### THE REQUEST:
Substitute "Gift Card" for "Gift Subscription" in the data from the first line through the line containing "(x=55, y=266)", and reproduce those lines with everything else unchanged.

### TASK INPUTS:
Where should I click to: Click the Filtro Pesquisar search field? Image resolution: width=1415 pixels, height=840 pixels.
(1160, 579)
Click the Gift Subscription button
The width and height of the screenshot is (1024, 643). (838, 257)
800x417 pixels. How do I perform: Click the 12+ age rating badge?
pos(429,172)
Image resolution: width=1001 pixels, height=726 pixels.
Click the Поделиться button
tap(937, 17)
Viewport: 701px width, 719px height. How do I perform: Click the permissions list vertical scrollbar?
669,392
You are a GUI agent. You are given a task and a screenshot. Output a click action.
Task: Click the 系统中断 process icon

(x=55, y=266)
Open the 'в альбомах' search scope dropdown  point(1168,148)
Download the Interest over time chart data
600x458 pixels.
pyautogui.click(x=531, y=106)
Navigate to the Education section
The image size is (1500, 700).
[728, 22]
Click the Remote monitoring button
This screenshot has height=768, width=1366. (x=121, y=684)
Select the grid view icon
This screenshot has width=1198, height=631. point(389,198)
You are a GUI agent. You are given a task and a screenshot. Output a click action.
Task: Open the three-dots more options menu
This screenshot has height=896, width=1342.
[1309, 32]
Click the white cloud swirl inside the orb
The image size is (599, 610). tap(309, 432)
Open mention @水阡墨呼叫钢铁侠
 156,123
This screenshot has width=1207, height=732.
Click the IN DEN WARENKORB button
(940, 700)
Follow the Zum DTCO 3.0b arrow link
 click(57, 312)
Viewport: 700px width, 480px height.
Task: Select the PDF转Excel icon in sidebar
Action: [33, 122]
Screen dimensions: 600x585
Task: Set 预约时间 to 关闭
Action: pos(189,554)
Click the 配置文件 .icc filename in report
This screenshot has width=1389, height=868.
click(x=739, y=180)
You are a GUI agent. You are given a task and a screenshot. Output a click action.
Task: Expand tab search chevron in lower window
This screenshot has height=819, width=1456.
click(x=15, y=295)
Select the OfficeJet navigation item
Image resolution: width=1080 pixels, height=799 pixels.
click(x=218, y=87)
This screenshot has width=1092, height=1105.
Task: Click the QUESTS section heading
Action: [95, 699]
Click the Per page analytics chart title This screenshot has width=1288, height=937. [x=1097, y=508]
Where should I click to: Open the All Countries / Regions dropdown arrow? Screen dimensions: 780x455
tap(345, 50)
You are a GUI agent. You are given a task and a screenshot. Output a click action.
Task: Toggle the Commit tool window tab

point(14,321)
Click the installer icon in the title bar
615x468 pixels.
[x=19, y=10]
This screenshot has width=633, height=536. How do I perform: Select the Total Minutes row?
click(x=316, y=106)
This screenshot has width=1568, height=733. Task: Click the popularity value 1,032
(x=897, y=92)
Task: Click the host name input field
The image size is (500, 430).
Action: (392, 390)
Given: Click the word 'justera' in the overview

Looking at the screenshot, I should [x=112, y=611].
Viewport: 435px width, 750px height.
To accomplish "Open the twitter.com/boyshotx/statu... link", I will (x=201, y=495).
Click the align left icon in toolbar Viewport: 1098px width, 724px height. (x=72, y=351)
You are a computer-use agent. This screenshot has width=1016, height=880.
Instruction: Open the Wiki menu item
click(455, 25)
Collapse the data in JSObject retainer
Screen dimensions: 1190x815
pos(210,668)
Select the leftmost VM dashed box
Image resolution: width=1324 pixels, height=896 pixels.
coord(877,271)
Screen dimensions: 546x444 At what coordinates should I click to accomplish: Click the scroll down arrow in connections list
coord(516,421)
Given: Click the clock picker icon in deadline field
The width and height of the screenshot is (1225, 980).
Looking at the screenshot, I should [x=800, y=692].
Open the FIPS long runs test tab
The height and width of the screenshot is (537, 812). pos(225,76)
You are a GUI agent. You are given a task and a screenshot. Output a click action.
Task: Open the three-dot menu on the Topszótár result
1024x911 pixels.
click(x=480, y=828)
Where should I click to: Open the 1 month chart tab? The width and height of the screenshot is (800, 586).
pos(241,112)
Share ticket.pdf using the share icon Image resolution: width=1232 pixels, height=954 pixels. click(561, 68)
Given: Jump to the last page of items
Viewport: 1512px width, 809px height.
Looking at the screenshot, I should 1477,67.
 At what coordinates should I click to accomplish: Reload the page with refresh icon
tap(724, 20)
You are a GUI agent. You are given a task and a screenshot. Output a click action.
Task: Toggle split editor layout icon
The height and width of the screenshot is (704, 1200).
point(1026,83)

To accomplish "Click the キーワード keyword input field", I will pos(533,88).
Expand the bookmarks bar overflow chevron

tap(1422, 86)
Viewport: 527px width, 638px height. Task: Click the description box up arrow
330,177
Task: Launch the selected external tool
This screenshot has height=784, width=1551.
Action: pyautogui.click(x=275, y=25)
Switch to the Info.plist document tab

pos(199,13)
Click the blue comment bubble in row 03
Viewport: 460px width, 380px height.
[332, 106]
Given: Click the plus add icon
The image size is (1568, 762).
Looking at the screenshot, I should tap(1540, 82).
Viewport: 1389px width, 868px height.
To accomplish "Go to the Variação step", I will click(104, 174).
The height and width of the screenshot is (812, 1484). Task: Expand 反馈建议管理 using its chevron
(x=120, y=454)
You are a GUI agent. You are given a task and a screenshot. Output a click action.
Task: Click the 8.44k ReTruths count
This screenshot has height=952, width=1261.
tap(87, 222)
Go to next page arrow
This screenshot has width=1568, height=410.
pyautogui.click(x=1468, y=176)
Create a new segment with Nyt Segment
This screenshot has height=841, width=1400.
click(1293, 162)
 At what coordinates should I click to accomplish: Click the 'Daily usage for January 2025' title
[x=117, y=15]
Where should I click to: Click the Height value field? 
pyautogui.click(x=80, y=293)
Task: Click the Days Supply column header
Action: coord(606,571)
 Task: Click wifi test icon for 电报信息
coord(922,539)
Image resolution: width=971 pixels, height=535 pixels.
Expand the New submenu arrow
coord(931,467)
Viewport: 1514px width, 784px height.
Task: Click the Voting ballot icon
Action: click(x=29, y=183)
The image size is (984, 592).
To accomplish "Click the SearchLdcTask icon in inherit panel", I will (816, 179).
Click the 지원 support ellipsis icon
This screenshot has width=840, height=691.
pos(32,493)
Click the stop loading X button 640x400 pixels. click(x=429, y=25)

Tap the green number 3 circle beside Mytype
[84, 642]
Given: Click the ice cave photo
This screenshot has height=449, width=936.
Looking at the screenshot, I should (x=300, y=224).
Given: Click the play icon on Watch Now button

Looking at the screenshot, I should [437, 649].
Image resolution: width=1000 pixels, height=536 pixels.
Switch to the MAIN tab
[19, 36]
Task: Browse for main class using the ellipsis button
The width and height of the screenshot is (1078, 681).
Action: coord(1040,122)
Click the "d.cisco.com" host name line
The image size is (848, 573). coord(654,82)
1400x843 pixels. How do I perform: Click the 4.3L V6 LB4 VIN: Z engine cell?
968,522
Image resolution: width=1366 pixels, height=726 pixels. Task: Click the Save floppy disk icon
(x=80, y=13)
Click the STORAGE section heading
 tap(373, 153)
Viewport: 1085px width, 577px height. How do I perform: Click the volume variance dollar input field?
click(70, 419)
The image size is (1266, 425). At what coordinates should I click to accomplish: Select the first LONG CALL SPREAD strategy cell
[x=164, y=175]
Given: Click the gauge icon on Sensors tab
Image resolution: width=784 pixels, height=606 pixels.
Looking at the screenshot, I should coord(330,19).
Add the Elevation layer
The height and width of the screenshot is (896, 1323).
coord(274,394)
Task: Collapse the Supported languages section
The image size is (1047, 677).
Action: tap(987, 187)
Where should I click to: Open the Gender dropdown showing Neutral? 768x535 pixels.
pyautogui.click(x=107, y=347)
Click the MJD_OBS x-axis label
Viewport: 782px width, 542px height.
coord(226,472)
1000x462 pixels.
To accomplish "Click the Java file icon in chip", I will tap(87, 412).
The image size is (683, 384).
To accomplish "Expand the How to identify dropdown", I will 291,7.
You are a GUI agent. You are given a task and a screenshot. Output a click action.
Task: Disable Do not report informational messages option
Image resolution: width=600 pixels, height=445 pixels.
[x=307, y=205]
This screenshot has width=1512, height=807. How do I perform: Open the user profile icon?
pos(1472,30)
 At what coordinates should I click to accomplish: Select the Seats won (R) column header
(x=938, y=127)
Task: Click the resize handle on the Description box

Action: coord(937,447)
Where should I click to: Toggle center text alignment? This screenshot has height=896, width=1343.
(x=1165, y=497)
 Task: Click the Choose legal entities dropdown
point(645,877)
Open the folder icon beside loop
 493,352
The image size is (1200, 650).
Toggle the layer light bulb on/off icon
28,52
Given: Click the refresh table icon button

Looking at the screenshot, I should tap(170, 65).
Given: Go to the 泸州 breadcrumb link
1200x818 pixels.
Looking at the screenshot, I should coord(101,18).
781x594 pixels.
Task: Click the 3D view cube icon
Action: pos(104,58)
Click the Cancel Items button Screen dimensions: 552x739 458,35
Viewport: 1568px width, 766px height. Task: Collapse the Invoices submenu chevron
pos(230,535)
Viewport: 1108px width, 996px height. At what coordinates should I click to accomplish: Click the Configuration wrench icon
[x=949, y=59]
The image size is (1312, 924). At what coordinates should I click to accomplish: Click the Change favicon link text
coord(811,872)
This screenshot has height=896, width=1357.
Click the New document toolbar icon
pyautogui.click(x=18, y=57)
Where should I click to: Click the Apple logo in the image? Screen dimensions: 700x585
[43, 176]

### PROBLEM SOLUTION:
Where should I click to: Click the Filtro Pesquisar search field? Image resolution: width=1415 pixels, height=840 pixels.
(1160, 579)
Click the Gift Card button
The width and height of the screenshot is (1024, 643). (838, 257)
800x417 pixels. How do I perform: Click the 12+ age rating badge?
pos(429,172)
Image resolution: width=1001 pixels, height=726 pixels.
Click the Поделиться button
tap(937, 17)
Viewport: 701px width, 719px height. How do I perform: Click the permissions list vertical scrollbar?
669,392
You are a GUI agent. You are given a task and a screenshot. Output a click action.
Task: Click the 系统中断 process icon

(x=55, y=266)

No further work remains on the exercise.